* [Input]:
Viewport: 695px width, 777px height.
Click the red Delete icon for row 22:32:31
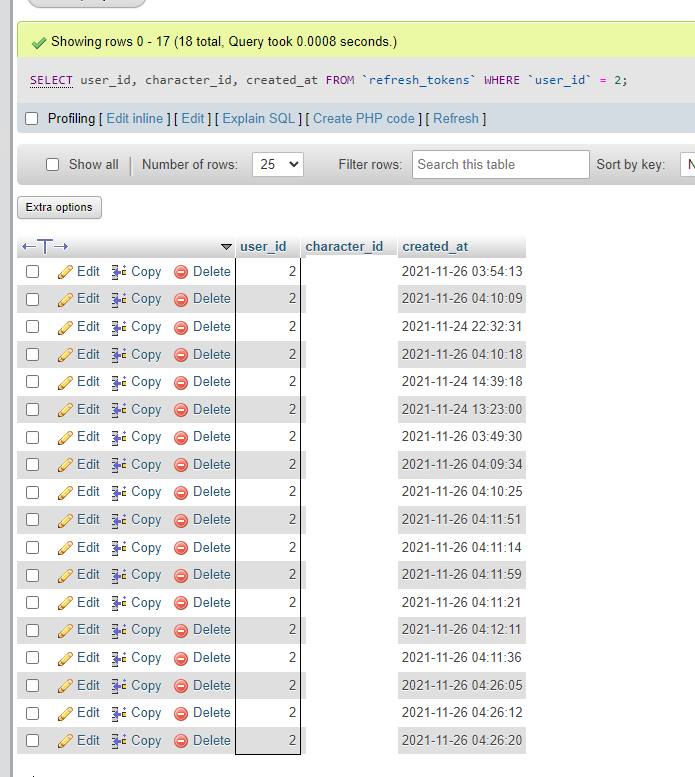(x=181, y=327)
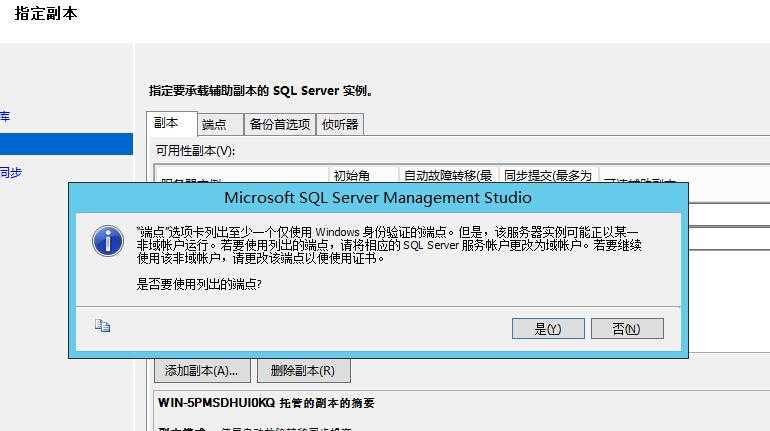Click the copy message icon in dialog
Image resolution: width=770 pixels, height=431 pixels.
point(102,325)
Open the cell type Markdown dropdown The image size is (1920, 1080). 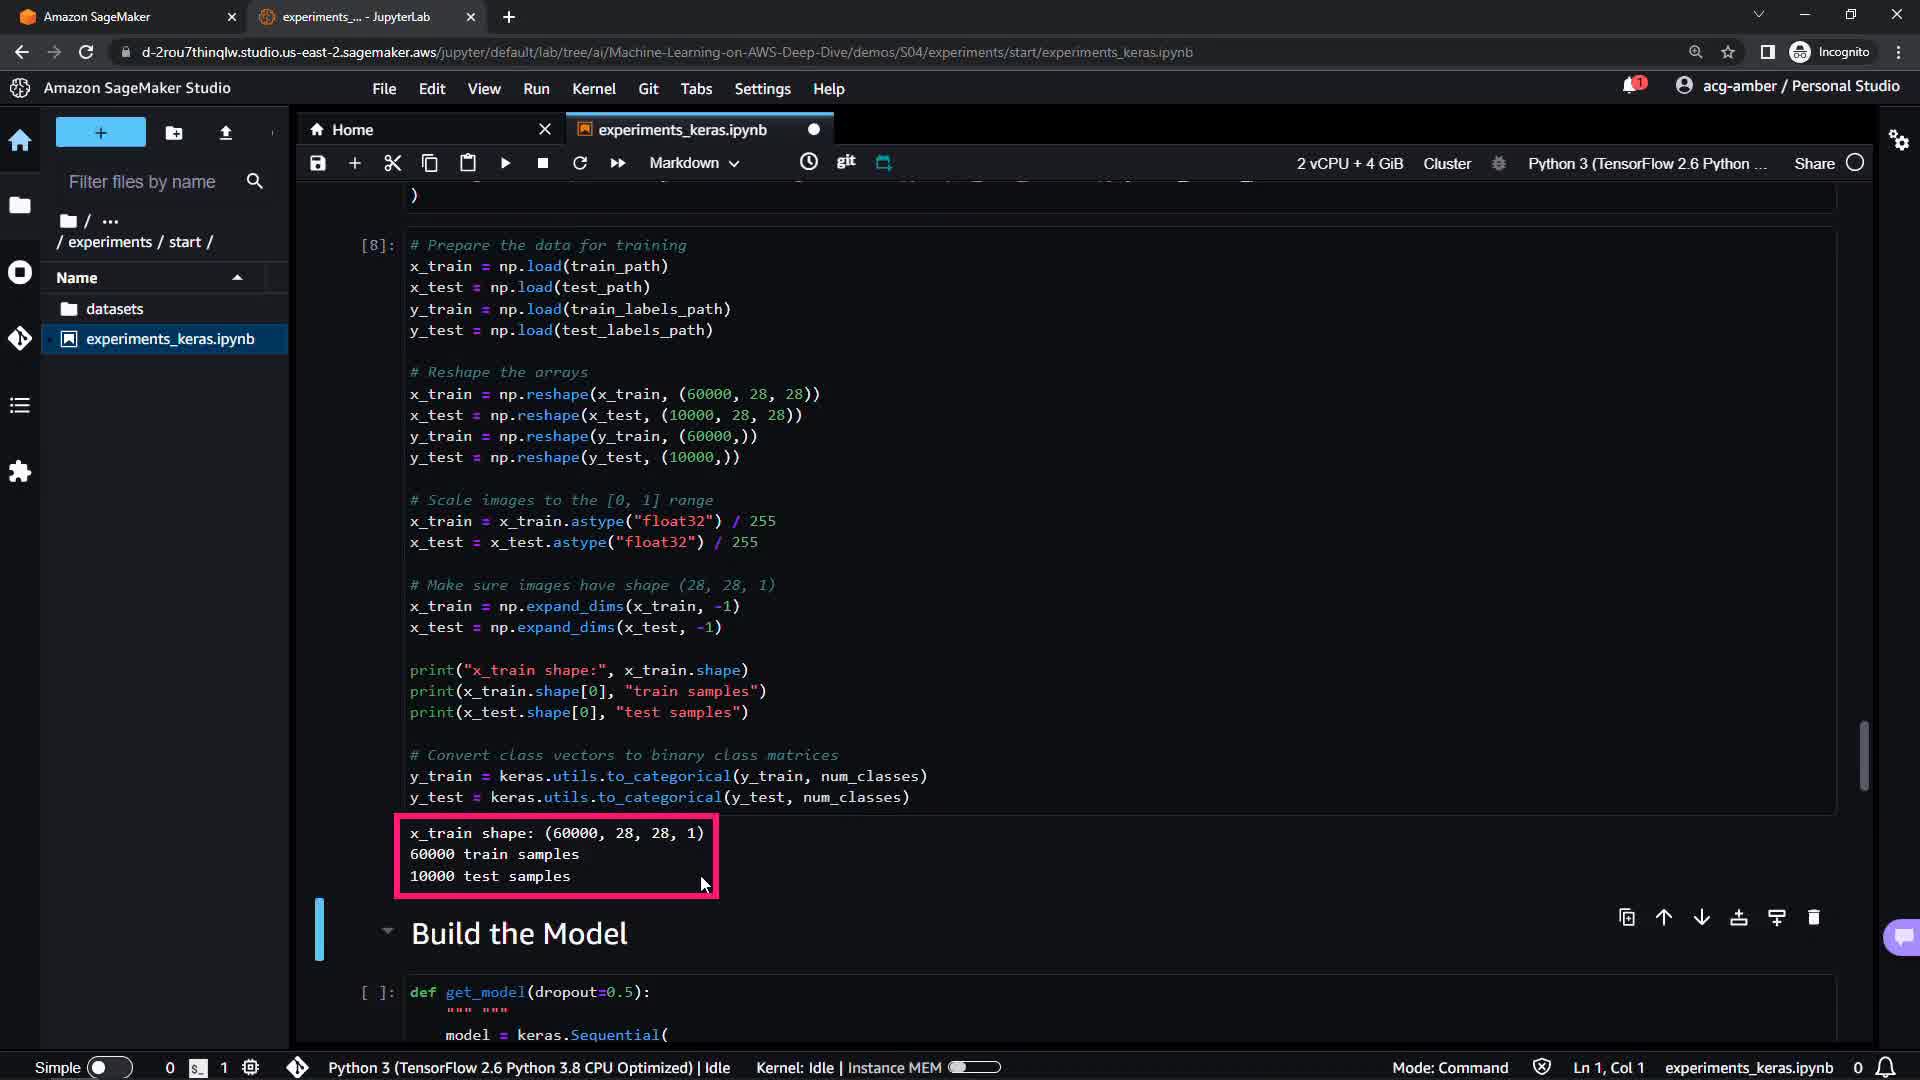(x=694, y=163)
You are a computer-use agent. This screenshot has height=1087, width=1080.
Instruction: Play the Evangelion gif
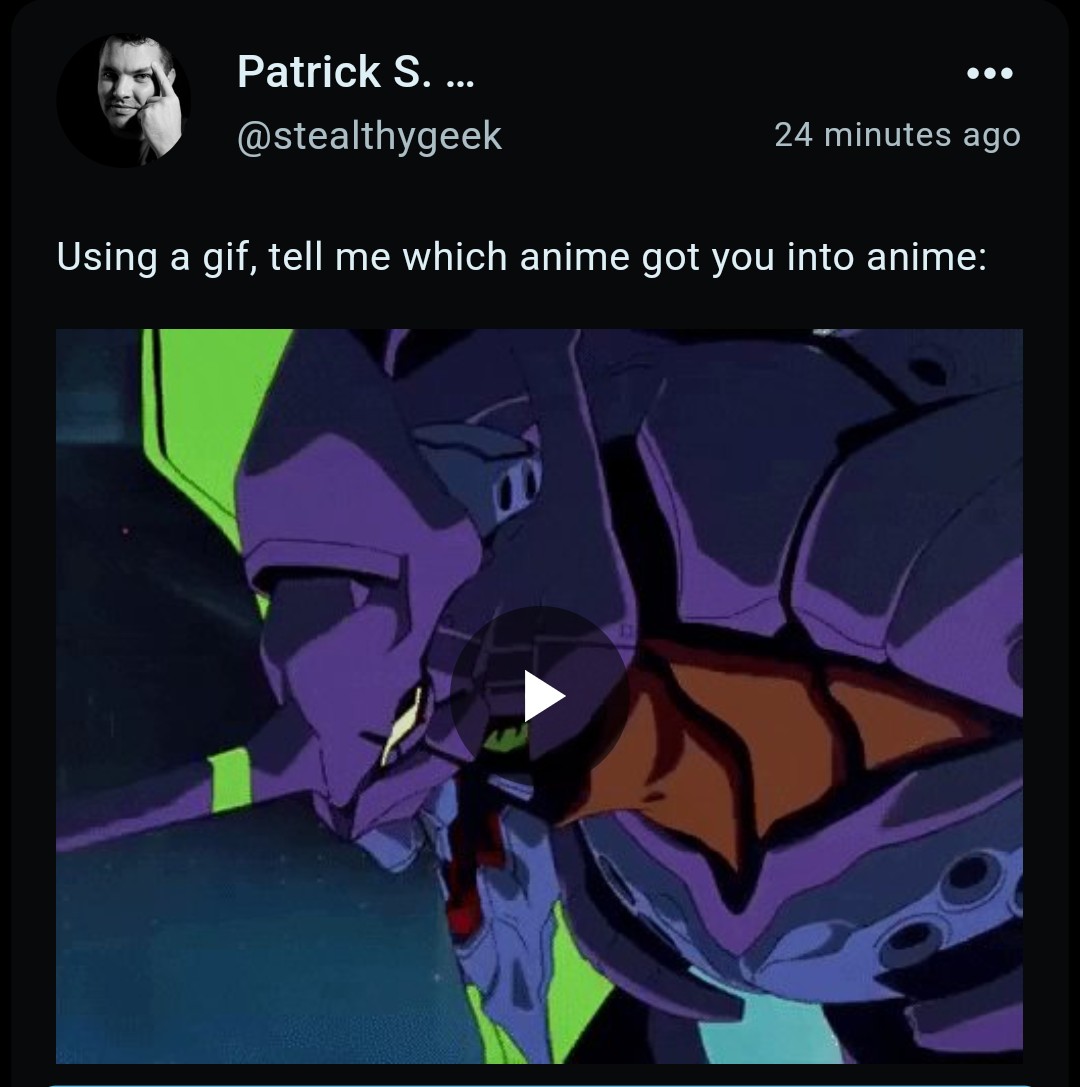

* [Exercise goal]:
Retype the items from the first line through the line holding "point(102,325)", inclusive. Leave the pictures out of your copy.

* [Reply to the task]:
Viewport: 695px width, 777px height.
Click the red Delete icon for row 22:32:31
(x=181, y=327)
Click the copy message icon in dialog
Image resolution: width=770 pixels, height=431 pixels.
point(102,325)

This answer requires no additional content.